■ Supplied records
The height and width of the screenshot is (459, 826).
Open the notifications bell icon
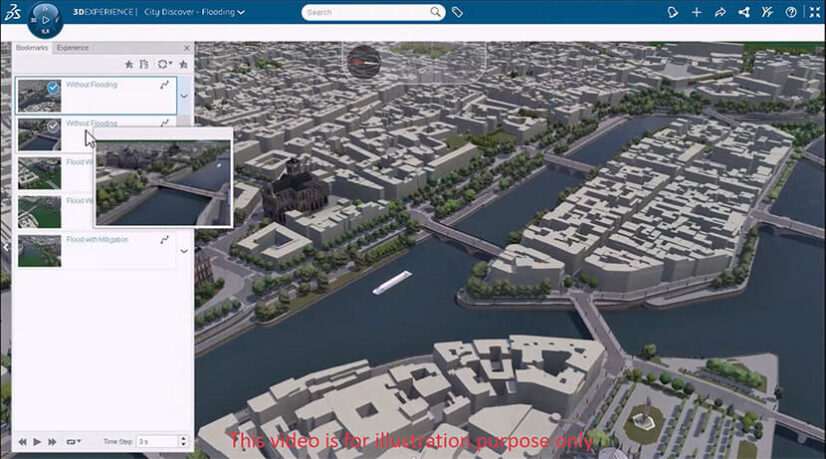(673, 12)
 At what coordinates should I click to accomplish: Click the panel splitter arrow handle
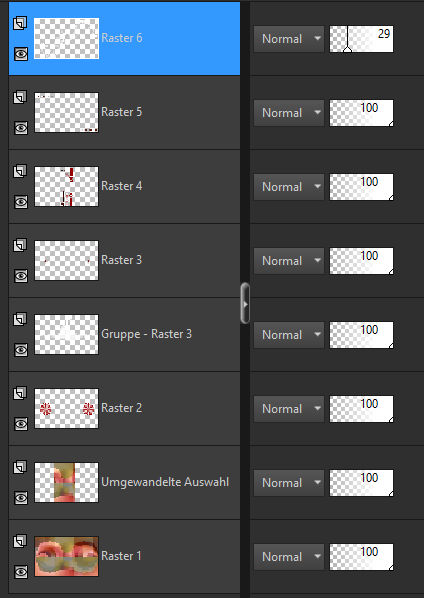[x=245, y=304]
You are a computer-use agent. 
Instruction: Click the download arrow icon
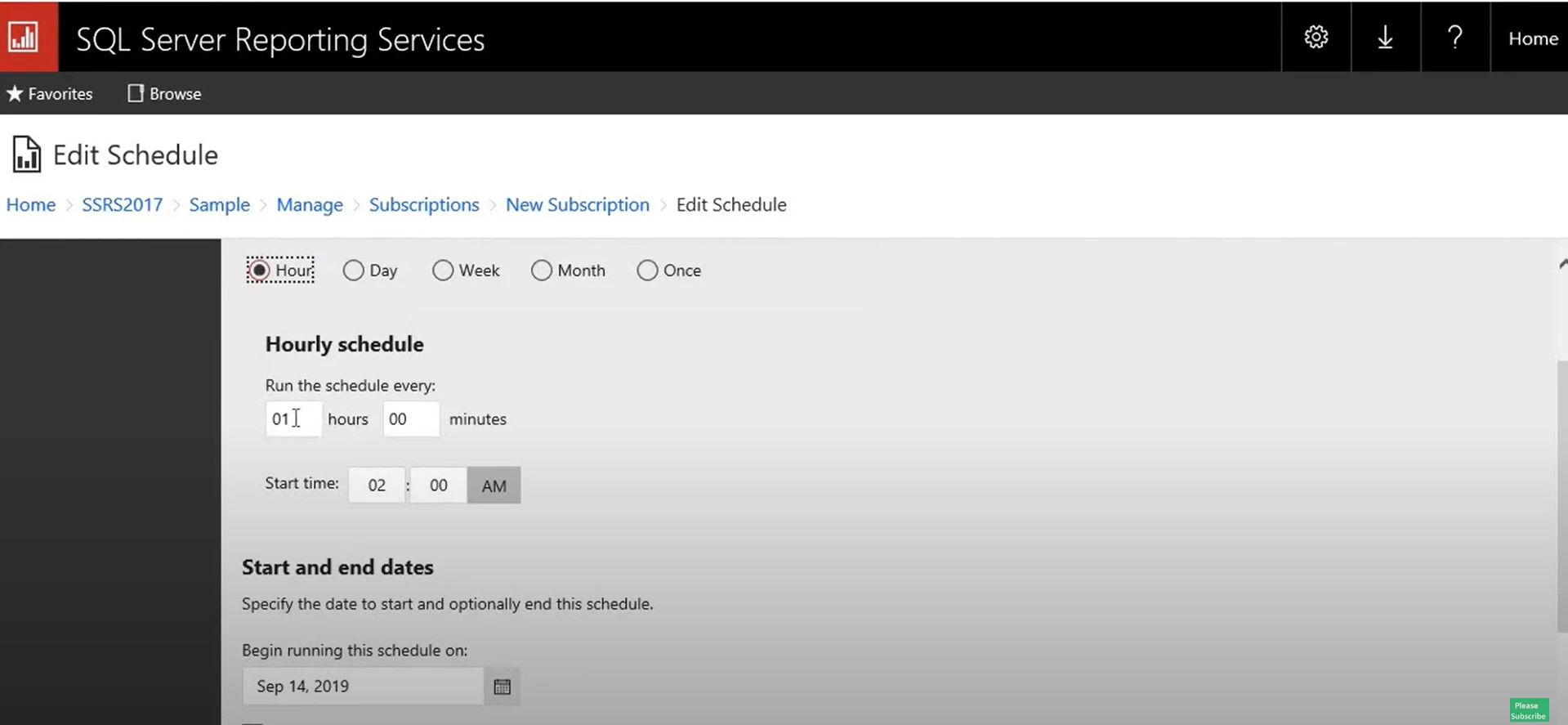(x=1385, y=38)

■ Brief
This exercise calls for a verbatim output of the entries, pictures omitted.

■ Answer to this problem
The height and width of the screenshot is (459, 826).
Open the notifications bell icon
(673, 12)
 At what coordinates should I click to accomplish: Click the panel splitter arrow handle
[x=245, y=304]
You are a computer-use agent. 
Instruction: Click the download arrow icon
(x=1385, y=38)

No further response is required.